Segment Start: Given data

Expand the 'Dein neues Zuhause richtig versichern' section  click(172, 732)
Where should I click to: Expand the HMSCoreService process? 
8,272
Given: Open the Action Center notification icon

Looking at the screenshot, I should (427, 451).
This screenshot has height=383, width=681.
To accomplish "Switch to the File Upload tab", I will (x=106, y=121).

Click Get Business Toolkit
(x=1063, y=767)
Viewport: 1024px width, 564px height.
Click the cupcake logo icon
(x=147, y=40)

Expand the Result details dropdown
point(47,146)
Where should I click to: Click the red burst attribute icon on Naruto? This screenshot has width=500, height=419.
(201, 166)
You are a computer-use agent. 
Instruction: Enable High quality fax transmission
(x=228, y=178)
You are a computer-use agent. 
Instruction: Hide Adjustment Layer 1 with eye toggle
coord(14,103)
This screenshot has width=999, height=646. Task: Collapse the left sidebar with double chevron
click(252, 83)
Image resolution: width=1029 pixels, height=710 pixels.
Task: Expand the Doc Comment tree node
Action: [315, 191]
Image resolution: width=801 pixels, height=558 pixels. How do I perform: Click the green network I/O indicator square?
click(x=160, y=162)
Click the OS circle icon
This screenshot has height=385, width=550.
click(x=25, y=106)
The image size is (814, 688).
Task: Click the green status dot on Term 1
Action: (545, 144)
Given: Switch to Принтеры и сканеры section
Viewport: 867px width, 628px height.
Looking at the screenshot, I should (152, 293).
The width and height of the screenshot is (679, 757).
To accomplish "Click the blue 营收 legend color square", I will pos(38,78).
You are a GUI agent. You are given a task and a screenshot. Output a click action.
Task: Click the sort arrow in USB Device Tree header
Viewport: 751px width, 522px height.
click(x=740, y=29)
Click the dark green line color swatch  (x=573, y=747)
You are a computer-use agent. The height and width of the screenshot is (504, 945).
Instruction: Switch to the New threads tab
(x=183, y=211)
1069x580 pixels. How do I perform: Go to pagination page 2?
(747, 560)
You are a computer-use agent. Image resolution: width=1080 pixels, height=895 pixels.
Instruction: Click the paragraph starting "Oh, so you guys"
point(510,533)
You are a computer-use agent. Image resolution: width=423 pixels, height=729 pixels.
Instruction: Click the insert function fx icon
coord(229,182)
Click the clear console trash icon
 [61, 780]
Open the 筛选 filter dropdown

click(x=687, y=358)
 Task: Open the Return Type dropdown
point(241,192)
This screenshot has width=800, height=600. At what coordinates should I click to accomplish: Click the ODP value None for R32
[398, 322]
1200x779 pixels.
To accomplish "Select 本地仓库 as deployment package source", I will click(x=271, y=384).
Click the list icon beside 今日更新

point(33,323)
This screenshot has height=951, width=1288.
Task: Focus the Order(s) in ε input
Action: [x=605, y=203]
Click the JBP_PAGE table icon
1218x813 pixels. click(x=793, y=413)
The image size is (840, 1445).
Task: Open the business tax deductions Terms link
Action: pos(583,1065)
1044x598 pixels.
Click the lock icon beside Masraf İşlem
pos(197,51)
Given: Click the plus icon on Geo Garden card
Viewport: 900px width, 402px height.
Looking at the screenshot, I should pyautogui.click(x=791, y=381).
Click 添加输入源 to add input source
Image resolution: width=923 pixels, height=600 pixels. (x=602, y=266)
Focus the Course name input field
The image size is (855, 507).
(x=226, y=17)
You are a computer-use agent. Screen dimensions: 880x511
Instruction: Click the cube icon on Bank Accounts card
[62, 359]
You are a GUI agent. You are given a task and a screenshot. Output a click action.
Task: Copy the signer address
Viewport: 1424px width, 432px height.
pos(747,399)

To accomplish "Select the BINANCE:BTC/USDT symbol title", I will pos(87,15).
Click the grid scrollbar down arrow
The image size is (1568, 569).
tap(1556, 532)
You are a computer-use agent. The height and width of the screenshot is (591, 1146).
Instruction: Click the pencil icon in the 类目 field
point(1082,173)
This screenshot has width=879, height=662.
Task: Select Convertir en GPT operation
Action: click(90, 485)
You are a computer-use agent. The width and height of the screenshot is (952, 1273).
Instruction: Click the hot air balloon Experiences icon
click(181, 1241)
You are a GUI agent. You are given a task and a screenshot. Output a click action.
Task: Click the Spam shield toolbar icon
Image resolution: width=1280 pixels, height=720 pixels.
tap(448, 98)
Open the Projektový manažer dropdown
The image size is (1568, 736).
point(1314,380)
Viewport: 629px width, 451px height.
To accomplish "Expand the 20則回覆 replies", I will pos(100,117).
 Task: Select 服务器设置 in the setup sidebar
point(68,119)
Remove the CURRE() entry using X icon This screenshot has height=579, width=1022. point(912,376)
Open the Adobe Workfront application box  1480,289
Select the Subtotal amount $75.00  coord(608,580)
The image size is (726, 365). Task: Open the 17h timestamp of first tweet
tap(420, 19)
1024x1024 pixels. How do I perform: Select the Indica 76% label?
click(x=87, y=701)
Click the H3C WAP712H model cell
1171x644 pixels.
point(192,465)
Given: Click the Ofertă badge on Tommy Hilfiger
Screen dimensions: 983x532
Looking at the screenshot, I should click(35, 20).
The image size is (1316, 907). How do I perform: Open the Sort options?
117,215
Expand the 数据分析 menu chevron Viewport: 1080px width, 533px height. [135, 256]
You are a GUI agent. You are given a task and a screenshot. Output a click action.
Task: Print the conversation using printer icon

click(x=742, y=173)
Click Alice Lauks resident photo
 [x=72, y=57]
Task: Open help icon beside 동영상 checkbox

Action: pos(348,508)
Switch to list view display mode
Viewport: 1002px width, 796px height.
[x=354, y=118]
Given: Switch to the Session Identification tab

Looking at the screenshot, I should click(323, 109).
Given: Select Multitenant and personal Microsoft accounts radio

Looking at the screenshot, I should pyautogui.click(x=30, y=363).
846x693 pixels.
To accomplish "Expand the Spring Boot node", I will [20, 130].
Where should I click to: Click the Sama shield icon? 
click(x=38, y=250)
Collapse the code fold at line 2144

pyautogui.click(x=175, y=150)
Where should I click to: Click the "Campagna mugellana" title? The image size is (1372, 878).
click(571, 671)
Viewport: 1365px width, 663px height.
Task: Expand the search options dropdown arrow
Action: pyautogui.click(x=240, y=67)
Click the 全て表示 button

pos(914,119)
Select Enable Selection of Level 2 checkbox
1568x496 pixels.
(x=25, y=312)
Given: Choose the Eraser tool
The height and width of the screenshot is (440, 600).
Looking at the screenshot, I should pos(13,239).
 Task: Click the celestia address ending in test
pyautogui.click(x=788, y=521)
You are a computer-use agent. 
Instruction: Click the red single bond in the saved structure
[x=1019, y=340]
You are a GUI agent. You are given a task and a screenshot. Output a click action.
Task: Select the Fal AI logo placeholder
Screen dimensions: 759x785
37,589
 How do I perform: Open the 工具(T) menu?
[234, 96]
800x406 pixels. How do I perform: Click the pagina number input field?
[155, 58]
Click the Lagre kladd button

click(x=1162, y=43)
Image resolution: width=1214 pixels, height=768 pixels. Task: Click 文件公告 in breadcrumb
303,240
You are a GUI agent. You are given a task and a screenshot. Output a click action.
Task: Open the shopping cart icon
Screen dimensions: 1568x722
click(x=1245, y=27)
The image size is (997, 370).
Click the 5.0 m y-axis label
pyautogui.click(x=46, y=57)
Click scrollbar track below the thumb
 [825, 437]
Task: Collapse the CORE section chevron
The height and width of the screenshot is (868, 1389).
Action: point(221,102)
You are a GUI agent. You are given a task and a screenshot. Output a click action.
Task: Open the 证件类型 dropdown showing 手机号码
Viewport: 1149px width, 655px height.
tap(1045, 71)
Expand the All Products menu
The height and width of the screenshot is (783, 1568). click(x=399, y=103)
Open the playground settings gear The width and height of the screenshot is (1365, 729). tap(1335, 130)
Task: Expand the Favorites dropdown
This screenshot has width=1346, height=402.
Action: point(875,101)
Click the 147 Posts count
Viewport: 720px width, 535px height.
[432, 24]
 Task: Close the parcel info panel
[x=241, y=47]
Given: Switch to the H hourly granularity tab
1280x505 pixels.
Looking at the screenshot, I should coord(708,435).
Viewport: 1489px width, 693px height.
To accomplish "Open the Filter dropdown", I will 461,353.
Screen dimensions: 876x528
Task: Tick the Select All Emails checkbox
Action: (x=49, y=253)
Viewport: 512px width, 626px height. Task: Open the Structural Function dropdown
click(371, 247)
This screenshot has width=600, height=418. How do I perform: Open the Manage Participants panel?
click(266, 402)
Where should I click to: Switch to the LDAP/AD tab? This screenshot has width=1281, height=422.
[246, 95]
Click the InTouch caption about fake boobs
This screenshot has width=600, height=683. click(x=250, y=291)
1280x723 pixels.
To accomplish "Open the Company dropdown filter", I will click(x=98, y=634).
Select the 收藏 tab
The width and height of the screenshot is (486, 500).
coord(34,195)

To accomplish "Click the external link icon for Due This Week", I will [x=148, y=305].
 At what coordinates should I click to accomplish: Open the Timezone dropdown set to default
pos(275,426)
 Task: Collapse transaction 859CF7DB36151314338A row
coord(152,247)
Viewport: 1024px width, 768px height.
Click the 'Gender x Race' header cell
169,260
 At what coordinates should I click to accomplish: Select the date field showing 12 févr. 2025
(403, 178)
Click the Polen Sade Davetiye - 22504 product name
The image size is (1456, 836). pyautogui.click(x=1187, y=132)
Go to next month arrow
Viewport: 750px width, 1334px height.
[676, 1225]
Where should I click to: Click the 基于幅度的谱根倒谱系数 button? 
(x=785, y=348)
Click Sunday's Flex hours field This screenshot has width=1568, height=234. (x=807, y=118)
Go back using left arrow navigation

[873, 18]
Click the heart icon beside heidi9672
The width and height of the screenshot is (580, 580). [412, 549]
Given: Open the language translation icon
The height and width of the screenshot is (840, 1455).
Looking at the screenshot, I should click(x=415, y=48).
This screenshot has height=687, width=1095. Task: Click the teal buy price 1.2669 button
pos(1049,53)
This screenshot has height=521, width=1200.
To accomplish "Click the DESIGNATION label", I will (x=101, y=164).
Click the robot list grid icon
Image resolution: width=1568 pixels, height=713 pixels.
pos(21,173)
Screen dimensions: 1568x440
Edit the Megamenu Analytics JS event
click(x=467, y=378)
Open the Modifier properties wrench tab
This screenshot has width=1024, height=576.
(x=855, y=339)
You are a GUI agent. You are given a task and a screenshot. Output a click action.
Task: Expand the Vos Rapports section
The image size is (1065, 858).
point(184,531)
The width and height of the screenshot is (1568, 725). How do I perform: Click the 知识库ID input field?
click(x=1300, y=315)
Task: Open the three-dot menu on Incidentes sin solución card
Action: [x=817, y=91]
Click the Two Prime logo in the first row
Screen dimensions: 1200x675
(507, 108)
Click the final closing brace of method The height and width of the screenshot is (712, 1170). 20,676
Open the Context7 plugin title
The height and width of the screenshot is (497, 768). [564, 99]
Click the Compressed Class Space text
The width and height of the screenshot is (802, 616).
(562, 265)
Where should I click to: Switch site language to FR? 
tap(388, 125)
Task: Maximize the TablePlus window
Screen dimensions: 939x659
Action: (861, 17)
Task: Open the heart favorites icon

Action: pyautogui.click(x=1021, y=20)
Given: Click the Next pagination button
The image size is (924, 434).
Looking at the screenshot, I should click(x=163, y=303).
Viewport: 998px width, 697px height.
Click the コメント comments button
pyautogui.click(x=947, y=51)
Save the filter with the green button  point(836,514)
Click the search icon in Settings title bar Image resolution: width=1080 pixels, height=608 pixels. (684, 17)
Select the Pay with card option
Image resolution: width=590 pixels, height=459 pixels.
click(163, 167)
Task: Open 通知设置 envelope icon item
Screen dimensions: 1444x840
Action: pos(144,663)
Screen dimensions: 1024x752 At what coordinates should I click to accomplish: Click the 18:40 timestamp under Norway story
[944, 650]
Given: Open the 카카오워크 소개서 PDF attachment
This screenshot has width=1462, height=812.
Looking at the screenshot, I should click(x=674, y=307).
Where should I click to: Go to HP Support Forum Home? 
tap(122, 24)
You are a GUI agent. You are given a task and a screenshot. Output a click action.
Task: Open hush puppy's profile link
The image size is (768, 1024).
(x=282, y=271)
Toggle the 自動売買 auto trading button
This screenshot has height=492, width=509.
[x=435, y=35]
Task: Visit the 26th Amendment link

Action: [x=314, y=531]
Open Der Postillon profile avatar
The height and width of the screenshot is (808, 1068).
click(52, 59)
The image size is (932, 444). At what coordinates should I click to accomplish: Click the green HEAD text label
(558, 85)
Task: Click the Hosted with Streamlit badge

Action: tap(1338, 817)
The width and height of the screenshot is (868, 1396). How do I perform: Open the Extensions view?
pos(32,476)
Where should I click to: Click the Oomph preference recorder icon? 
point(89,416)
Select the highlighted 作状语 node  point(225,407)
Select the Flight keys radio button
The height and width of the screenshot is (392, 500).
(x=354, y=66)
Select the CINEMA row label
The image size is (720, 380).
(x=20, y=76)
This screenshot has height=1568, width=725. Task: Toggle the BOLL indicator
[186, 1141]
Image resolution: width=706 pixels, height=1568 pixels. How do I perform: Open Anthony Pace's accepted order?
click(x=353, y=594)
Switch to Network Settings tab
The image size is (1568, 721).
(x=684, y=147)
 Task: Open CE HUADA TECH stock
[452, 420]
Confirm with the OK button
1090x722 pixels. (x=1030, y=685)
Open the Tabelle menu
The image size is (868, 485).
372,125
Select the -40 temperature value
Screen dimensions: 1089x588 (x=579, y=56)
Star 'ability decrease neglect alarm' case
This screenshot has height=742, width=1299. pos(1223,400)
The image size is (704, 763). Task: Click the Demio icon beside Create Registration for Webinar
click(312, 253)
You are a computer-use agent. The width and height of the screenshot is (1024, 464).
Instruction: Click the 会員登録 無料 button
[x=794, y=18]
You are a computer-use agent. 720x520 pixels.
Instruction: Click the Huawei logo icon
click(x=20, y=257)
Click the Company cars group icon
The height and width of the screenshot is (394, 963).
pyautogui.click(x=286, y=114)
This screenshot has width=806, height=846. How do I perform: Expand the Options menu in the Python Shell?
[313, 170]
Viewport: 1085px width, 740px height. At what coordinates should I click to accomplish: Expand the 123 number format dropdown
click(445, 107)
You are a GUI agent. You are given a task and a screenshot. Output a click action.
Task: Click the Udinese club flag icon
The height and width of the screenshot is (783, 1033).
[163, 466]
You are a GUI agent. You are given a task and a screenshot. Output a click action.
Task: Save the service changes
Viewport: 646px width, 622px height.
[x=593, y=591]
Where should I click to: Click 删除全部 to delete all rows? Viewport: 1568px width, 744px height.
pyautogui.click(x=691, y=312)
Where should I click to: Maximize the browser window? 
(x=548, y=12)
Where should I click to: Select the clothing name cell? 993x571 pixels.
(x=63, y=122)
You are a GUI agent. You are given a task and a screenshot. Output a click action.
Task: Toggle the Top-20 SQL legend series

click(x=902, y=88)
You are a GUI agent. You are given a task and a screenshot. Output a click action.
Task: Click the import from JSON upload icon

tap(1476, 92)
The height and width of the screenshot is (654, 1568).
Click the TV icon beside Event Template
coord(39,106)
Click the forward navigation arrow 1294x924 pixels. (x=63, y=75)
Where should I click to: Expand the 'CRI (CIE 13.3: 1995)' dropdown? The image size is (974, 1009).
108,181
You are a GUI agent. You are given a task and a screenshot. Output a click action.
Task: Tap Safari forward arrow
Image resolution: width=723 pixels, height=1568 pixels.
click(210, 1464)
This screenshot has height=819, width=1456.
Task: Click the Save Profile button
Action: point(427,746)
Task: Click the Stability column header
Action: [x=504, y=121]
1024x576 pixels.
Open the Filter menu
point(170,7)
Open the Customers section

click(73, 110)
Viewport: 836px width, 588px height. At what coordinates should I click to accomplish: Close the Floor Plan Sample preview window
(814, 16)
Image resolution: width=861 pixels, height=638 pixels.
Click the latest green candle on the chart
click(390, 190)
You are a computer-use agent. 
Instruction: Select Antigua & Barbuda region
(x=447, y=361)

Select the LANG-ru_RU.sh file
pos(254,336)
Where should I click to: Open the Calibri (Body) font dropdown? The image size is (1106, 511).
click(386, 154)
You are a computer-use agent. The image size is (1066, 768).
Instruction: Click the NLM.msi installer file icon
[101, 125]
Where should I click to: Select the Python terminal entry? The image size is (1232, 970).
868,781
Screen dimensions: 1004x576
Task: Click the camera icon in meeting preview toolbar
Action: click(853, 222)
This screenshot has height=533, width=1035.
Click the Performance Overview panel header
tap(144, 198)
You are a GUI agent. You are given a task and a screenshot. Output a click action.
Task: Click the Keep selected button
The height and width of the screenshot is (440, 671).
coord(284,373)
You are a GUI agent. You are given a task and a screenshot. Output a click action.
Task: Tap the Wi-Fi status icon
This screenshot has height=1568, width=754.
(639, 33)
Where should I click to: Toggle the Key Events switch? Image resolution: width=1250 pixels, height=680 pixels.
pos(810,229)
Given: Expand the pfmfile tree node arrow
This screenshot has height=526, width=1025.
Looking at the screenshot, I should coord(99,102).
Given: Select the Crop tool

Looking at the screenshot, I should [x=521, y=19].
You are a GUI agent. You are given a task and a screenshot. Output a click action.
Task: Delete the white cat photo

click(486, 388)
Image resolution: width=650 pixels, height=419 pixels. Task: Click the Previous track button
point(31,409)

Segment End: Given data

This task calls for each line of the material that contains "Company".

▶ _Finished exercise_:
To accomplish "Open the Company dropdown filter", I will click(x=98, y=634).
Click the Company cars group icon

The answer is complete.